The Marshall Islands v. The U.K., Preliminary MemorialsPosted: March 10, 2016
I’ve now had a chance to review the Marshall Islands’ (RMI) memorial in its ICJ suit against the UK, and the UK’s preliminary objections memorial. Again, you can find these on the ICJ’s website. The juxtaposition of the two memorials is quite instructive.
The RMI’s memorial engages in page upon page of very dramatic and sweeping narrative about the general dangers posed by nuclear weapons. When it finally gets around to talking about the actual facts and law relevant to its case against the UK, the memorial is very weirdly and unclearly organized. The recitation of facts regarding the UK’s history of diplomatic engagement, or lack thereof, with efforts of nuclear disarmament comes first. Then the memorial switches to talking about why there is in fact a dispute in this case. This is followed by a long section addressing the negotiating history of the NPT and its object and purpose. Only at this point does the memorial actually address in a focused way Article VI of the NPT, which is the entire substantive legal basis of the RMI’s case.
Once the memorial does get around to analyzing Article VI, the legal discussion is decent, and brings out the main points of necessary interpretation. But having already discussed the facts and negotiating history at length in previous sections, the legal analysis of Article VI is not then followed by a clearly structured application of the law to the facts of the case, leaving the reader confused at the hodgepodge organization of the whole of the memorial.
Basic principles of professional legal writing and treaty interpretation would have recommended a much more clearly organized presentation, beginning with a rigorous interpretation and exposition of the law in Article VI, read in light of the provision’s context and the treaty’s object and purpose. Only after this exposition should a clearly structured application of law to facts be presented, showing how the respondent has failed to uphold its legal obligations, correctly interpreted.
So yes, what I’m saying is that the RMI’s memorial is shit legal writing.
Substantively, the RMI’s memorial also makes some completely unnecessary and confusing arguments about the erga omnes character of the obligations in NPT Article VI, and about the customary law nature of those obligations – neither of which arguments are at all necessary to make in the context of a respondent state which is without question a party to the NPT.
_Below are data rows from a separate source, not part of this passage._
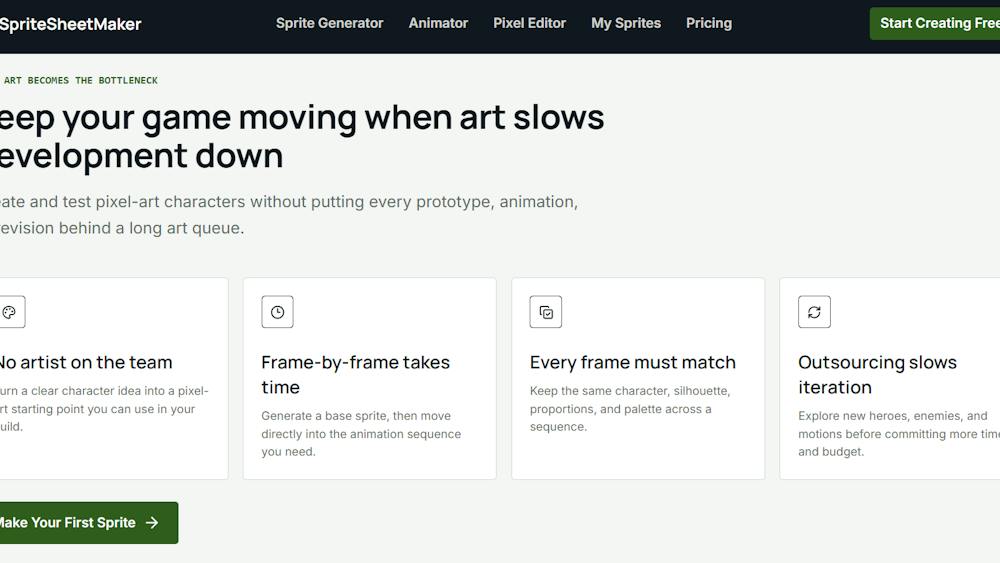Select the Every frame must match heading
Screen dimensions: 1000x563
[x=633, y=362]
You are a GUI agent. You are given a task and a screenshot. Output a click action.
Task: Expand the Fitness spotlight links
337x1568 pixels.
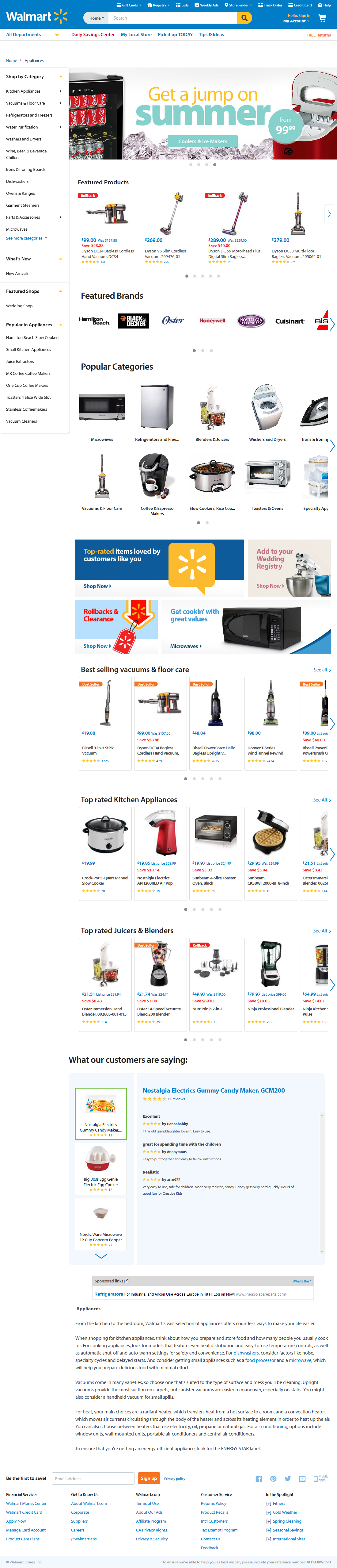(275, 1504)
Turning then to the UK’s preliminary objections memorial, basically this memorial should serve as an instructive foil to the RMI’s legal team, helping them to see what a memorial submitted to the ICJ should look like. The UK’s memorial is well written and well organized. It focuses on the relevant legal questions the court needs to answer at this stage in the proceedings, and presents its legal arguments concisely and clearly, applying well-researched interpretations of law to facts.
I have to say also that substantively, I found the UK’s procedural arguments overall to be highly persuasive. This is particularly the case with regard to the UK’s arguments relative to the parties’ optional clause declarations. I can very easily see the court agreeing with these bases for dismissing the action.
I would take issue, though, with a couple of the UK’s substantive arguments. The first is the argument that the court cannot proceed jurisdictionally with this case against the UK alone as respondent, because the court’s considerations will necessarily implicate the legal interests of other states. I think the court would be perfectly capable in the merits phase of assessing the UK’s individual responsibility for its individual action or inaction in complying with its own individual obligation under NPT Article VI. The fact that Article VI imposes shared obligations on states does not produce a mutual exclusivity with its imposition in parallel of individual obligations on states. As I argued in my 2011 book, Article VI should be read as imposing obligations of effort upon states individually to pursue negotiations, and not as imposing only shared obligations of negotiation and result.
I also disagree with the UK’s argument that this is a case in which the court should withhold an assertion of jurisdiction because it would not be in a position to “render a judgment that is capable of effective application.” The NPT is ongoing in its application as a treaty between the parties to the dispute. The court could, at least in principle, give a declaratory judgment to the effect that the UK is in continuing breach of the NPT. It could also in principle order the UK to take individual efforts that would satisfy its individual obligations under NPT Article VI.